In college, it was just really being persistent, selling it easy, and trying to get them hooked. And I think for the most part, it was fairly effective. My second year of recruiting (3rd year returner), we had enough girls for 2 teams. And when I talk about recruitment, it's not just getting the girls to come out but also getting them to stay. Some as much as you want them to leave, they won't. Others you beg and plead, but they just won't commit. But is that the right approach? There have been a couple of girls that I've spent considerable amount of time on trying to get them to stay with the team. Either meeting with them privately, listening to their concerns, telling them what I see, etc., etc. And at one point, I just felt like I was just stroking their ego, like nothing I say would make a difference but they liked hearing about how they are really good and that the team needs them. Now I'm not sure if that's what was really going on, but I feel like if I keep making all this effort and response is always very wishy-washy, not committing, but not saying that you aren't; it just seems like you like the attention and what you're hearing.

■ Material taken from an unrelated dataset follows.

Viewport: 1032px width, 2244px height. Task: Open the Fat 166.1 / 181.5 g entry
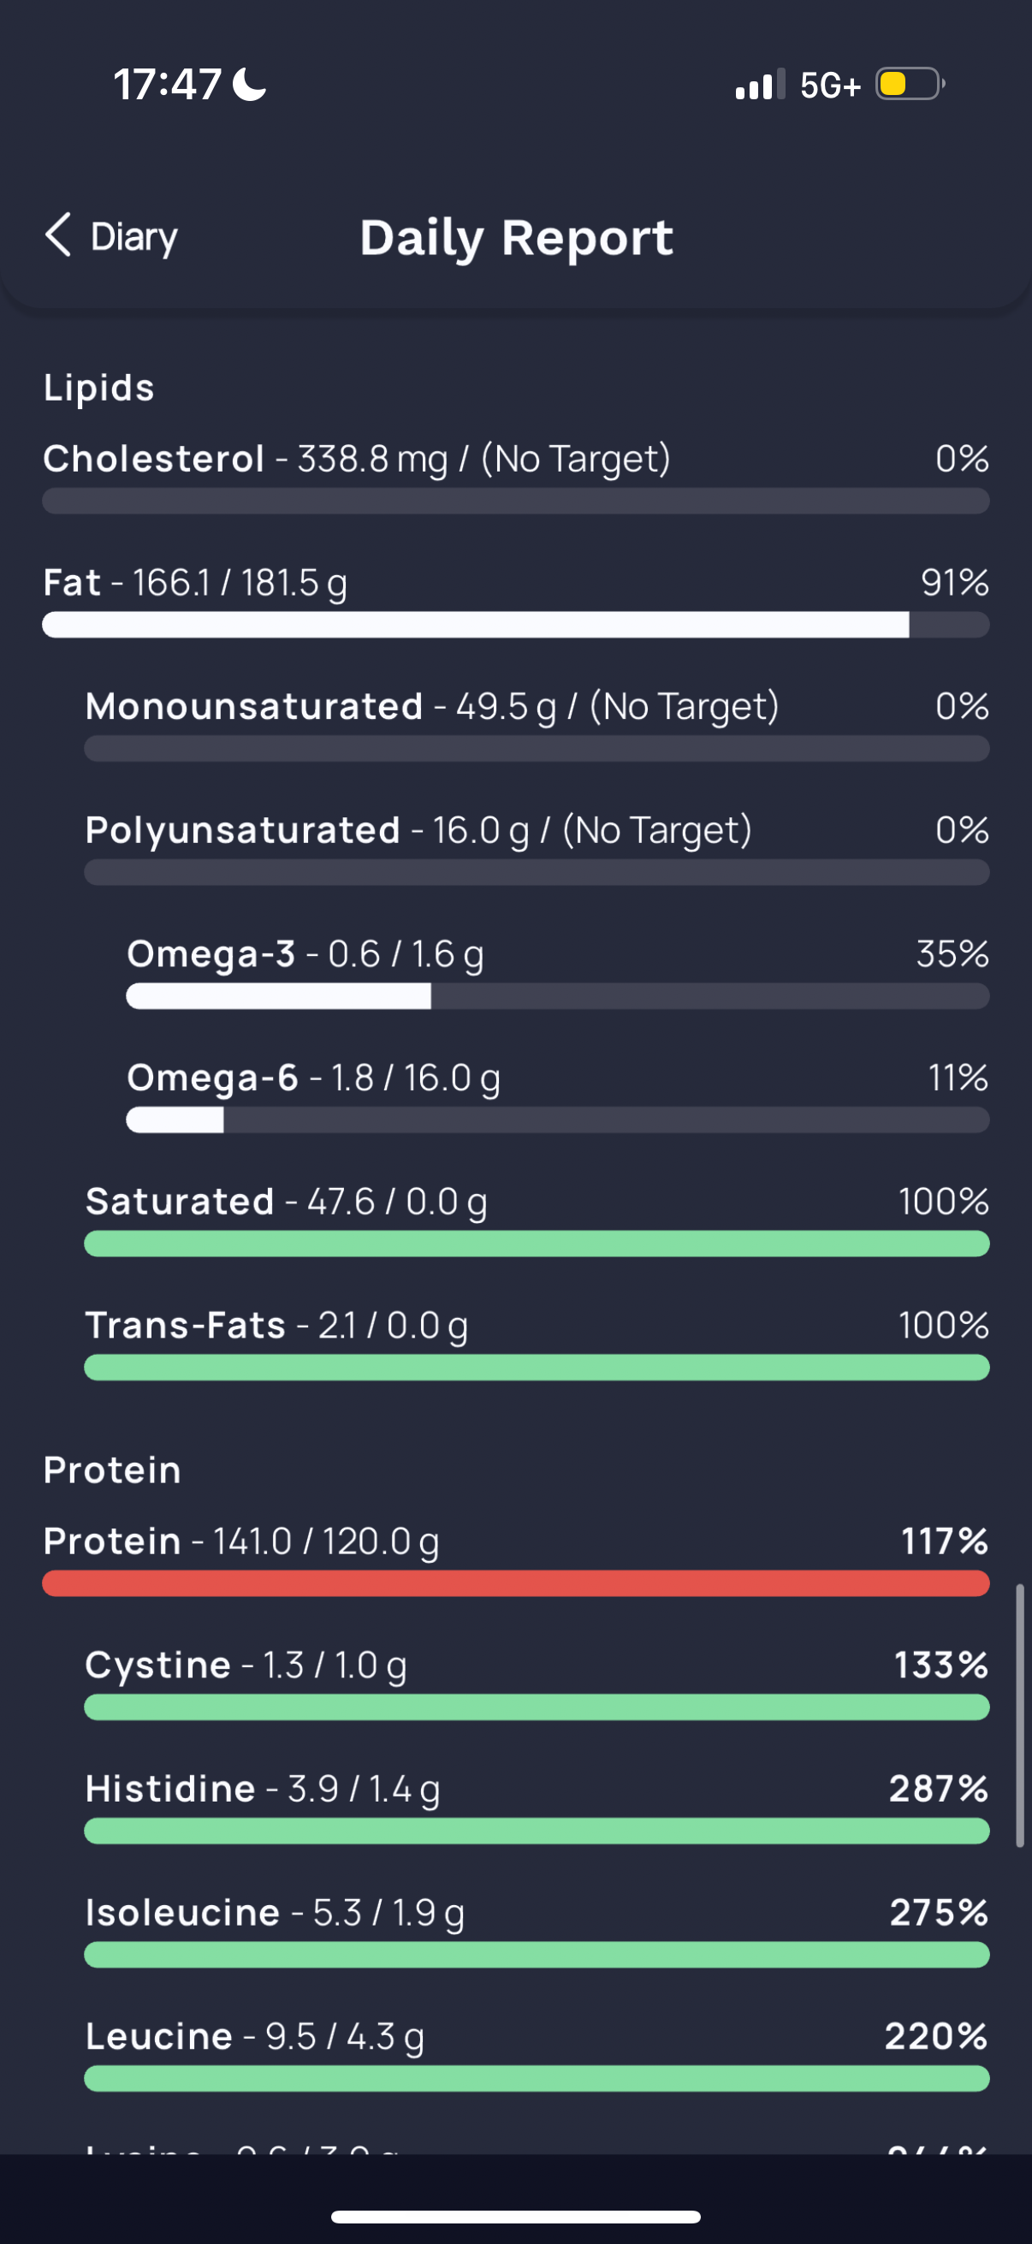[516, 600]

I don't know if that's just me. I've wanted to quit the team before, and I didn't really talk to anyone about it because it's my choice to make and I didn't want to make a big deal or seem like I want the attention.

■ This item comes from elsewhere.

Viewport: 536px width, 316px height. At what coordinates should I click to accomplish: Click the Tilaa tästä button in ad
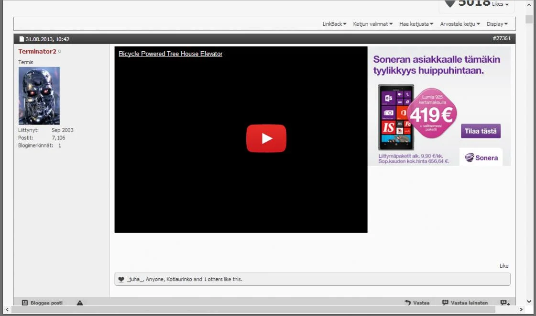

So now I wouldn't say I'm actively recruiting for club but I do know people that are trying out for other teams. I always share my experience but I largely leave the decision up to the individual and just to do "what is right". And I'm not sure my different approach is because I'm not captaining anymore or that I've learned it's not always best to be over-assertive. But I guess with club it's also different, you know that they do want to play it's just where they think they can achieve whatever goals they aim for. I'm not really sure where I'm going with this, but I just noticed that I'm a lot less assertive and I really do think it's because of previous experiences and I think recruitment on these two levels are fairly different. But then again, you do need to cater to each individual at the same time. It's interesting and I'm bored.

4.19.2011

Quick Update!

I got a job! I'm still in SD! And I'm ready to take on the world!

More to come...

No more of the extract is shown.